● **Article**
※ ※ ※
Re: [PATCH v9 12/13] KVM: PPC: Add support for IOMMU in-kernel handling

[Date Prev][Date Next][Thread Prev][Thread Next][Date Index][Thread Index]

 



On Wed, Aug 28, 2013 at 06:50:41PM +1000, Alexey Kardashevskiy wrote:
> This allows the host kernel to handle H_PUT_TCE, H_PUT_TCE_INDIRECT
> and H_STUFF_TCE requests targeted an IOMMU TCE table without passing
> them to user space which saves time on switching to user space and back.
> 
> Both real and virtual modes are supported. The kernel tries to
> handle a TCE request in the real mode, if fails it passes the request
> to the virtual mode to complete the operation. If it a virtual mode
> handler fails, the request is passed to user space.
> 
> The first user of this is VFIO on POWER. Trampolines to the VFIO external
> user API functions are required for this patch.
> 
> This adds a "SPAPR TCE IOMMU" KVM device to associate a logical bus
> number (LIOBN) with an VFIO IOMMU group fd and enable in-kernel handling
> of map/unmap requests. The device supports a single attribute which is
> a struct with LIOBN and IOMMU fd. When the attribute is set, the device
> establishes the connection between KVM and VFIO.
※ ※ ※
● **Extracted material**
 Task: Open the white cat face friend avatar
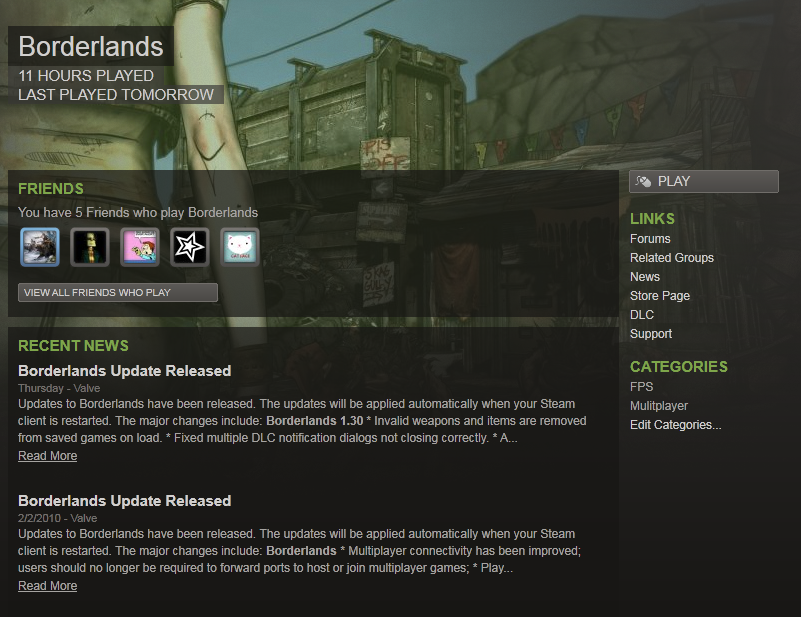click(x=240, y=247)
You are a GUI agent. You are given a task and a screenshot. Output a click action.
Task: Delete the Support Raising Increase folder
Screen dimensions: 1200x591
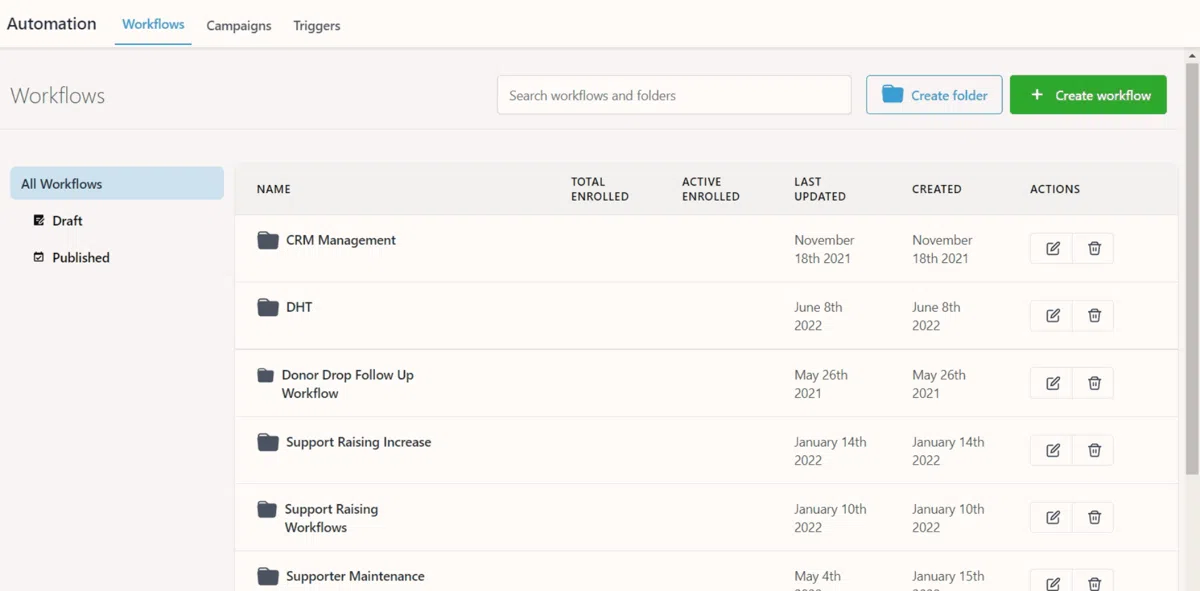point(1094,450)
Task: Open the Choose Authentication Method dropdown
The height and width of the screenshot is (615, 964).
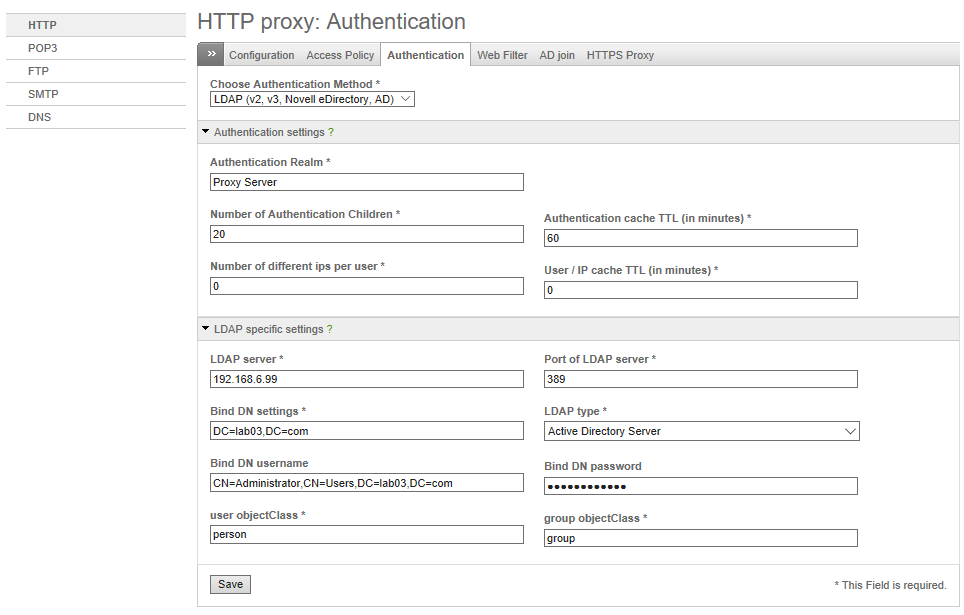Action: (x=312, y=99)
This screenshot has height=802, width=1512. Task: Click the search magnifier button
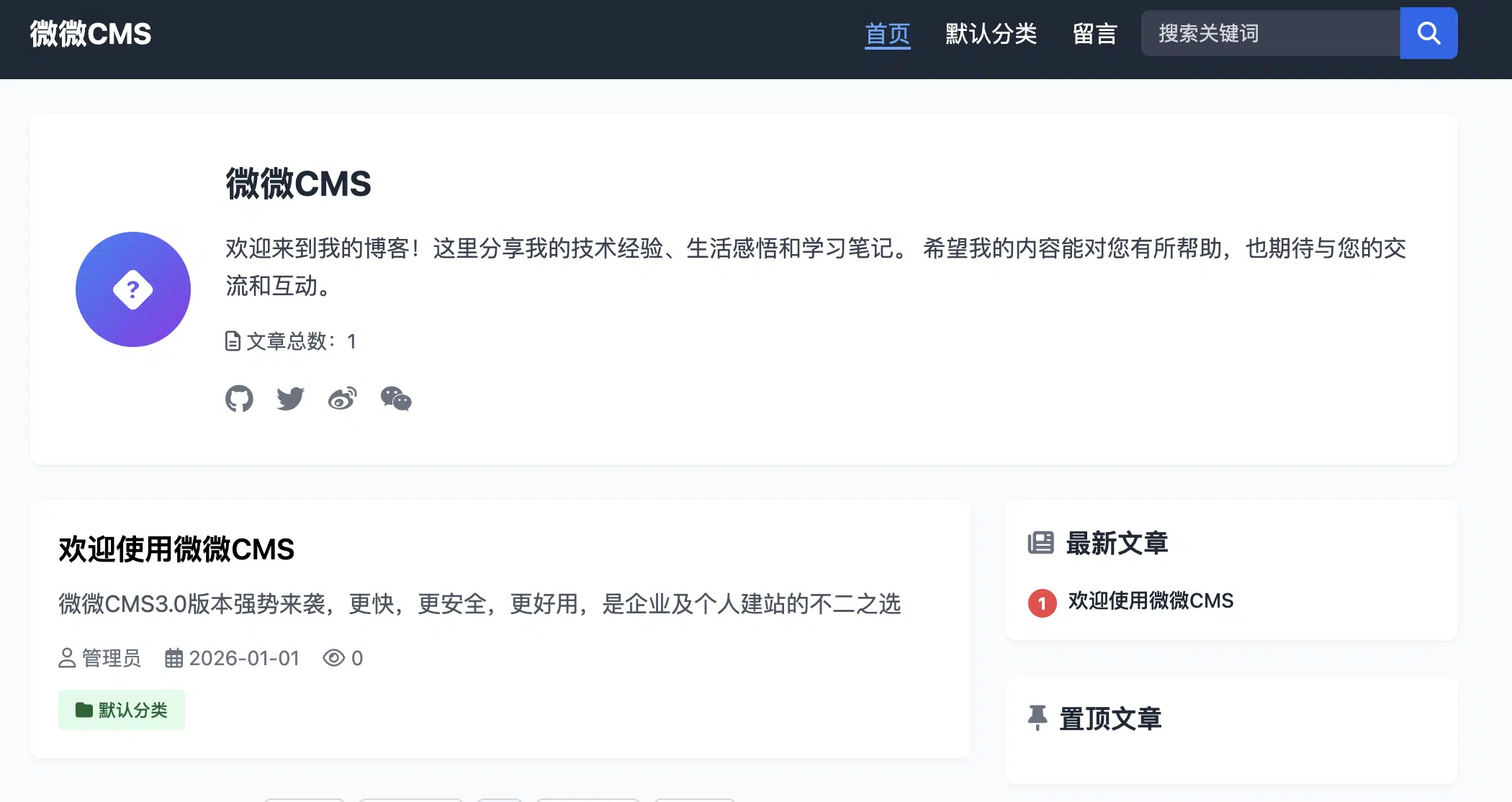(1428, 32)
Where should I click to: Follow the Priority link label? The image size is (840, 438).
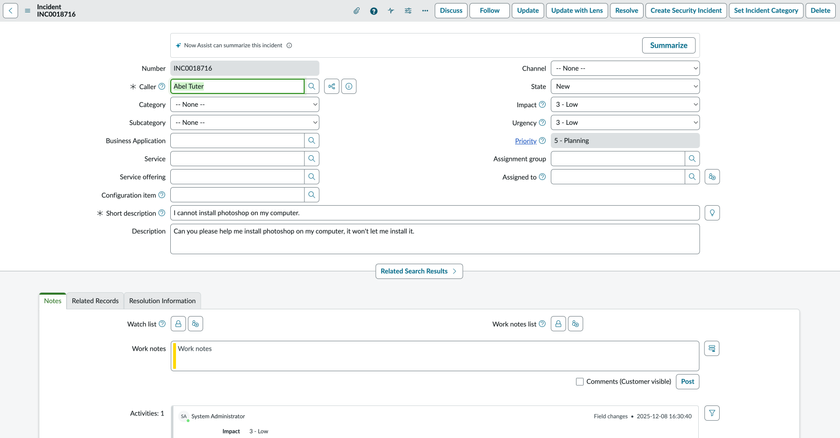[525, 141]
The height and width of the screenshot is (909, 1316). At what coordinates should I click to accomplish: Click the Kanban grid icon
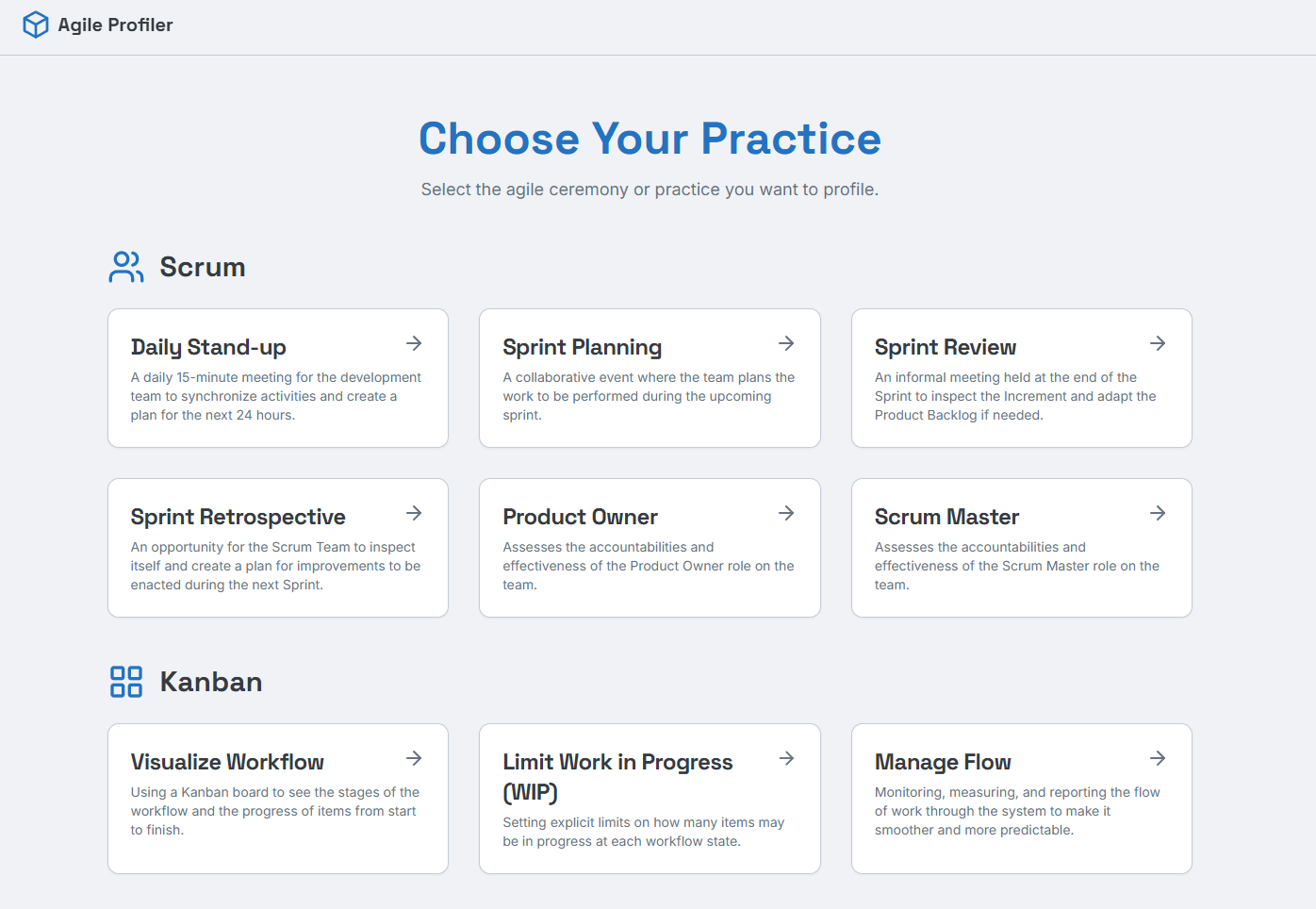point(125,682)
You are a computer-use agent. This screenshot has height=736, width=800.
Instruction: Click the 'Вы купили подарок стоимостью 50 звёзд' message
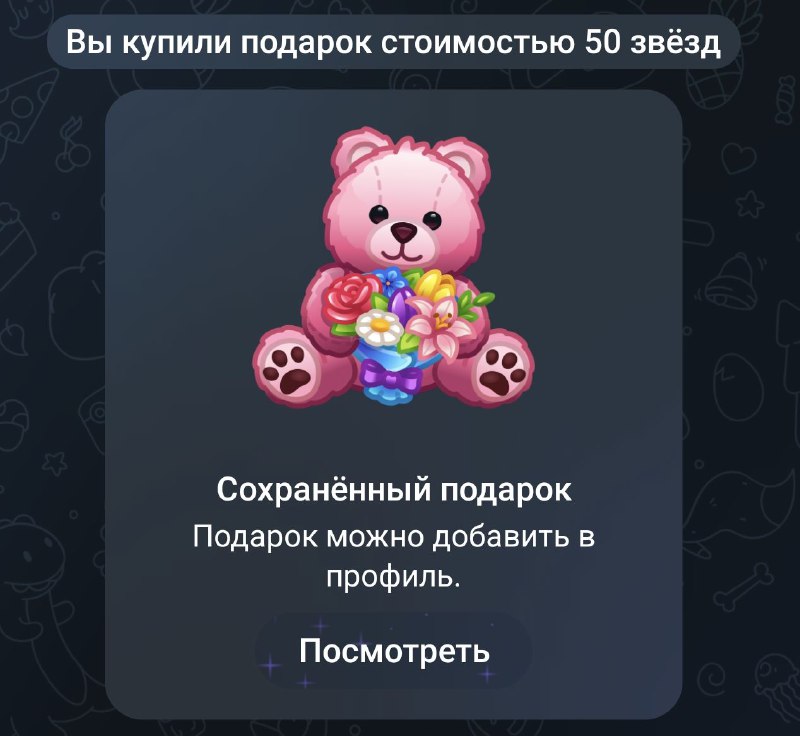coord(393,42)
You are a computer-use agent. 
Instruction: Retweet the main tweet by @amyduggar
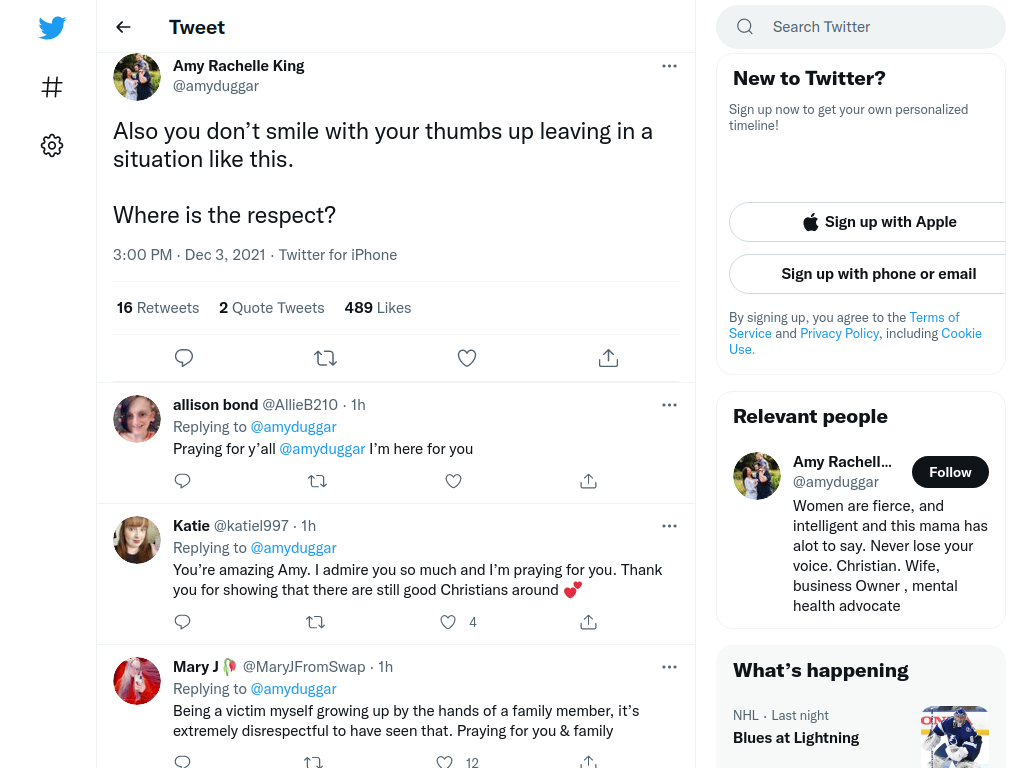tap(325, 358)
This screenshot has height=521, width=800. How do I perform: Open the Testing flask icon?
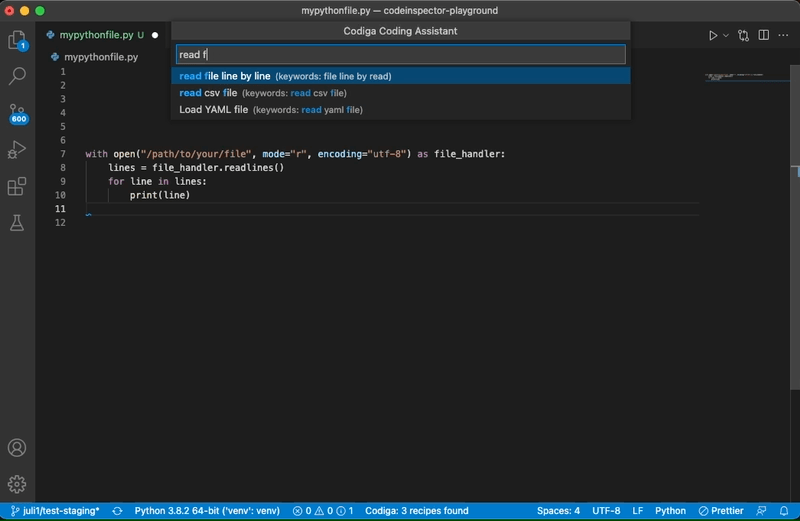click(x=17, y=223)
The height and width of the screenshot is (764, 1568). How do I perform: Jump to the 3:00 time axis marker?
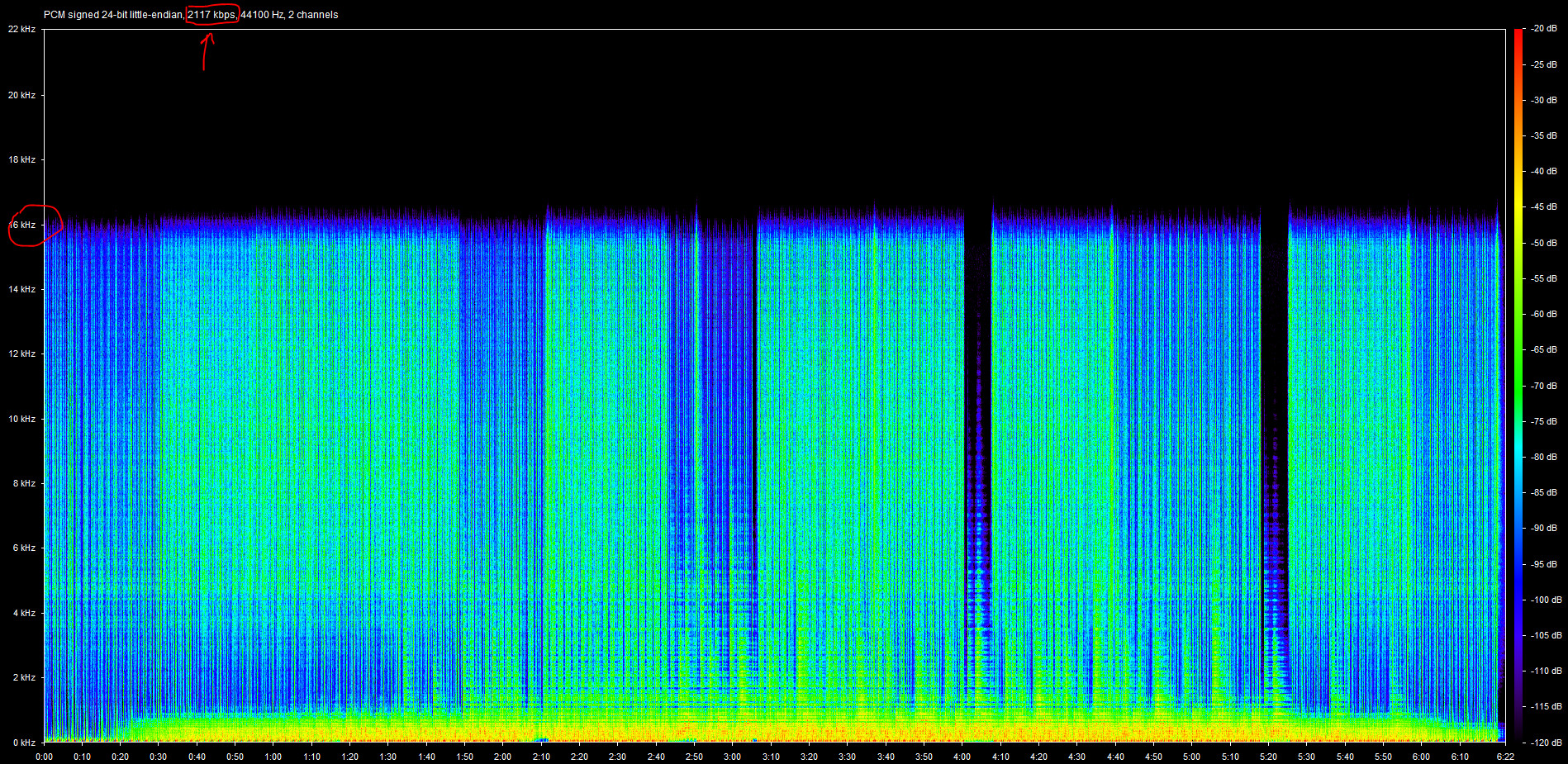tap(732, 757)

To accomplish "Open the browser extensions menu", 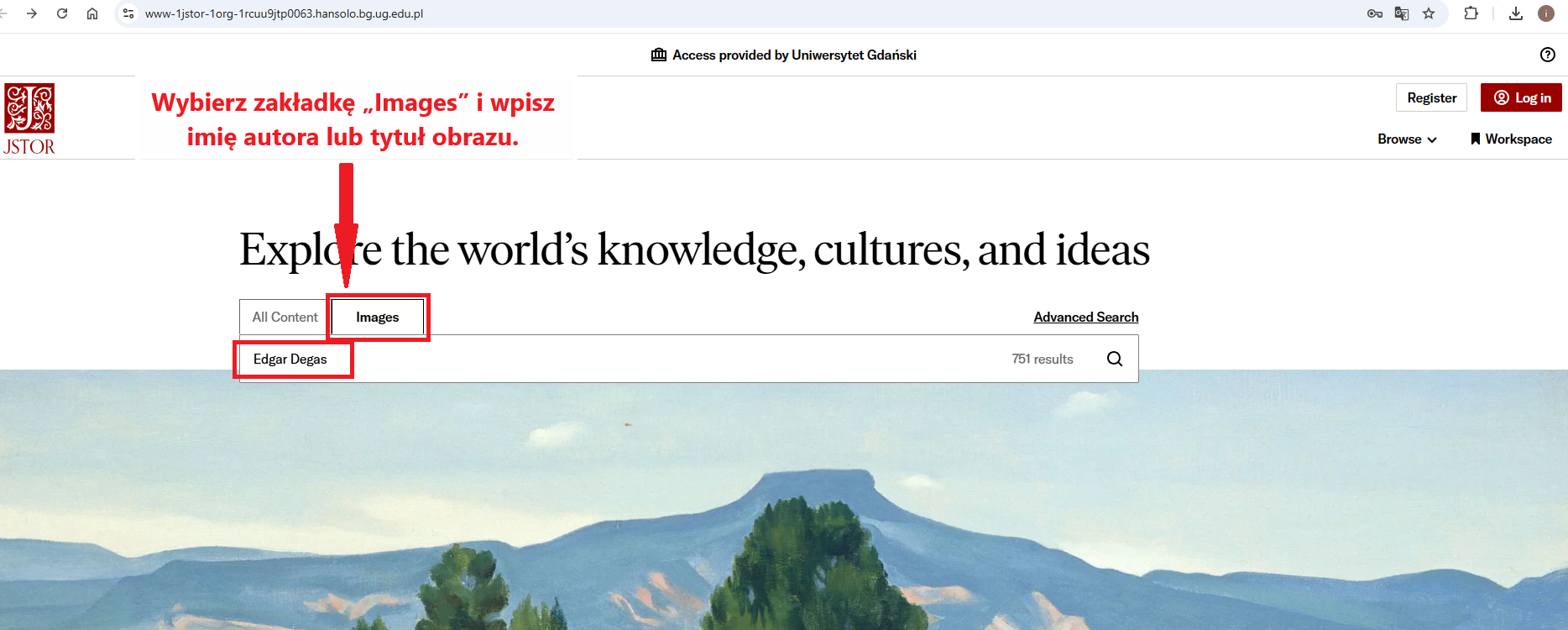I will [x=1471, y=13].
※ ※ ※
List every request type that the patch email says the host kernel will handle without passing it to user space. The rows are separate material with no connection to the patch email.

H_PUT_TCE, H_PUT_TCE_INDIRECT, H_STUFF_TCE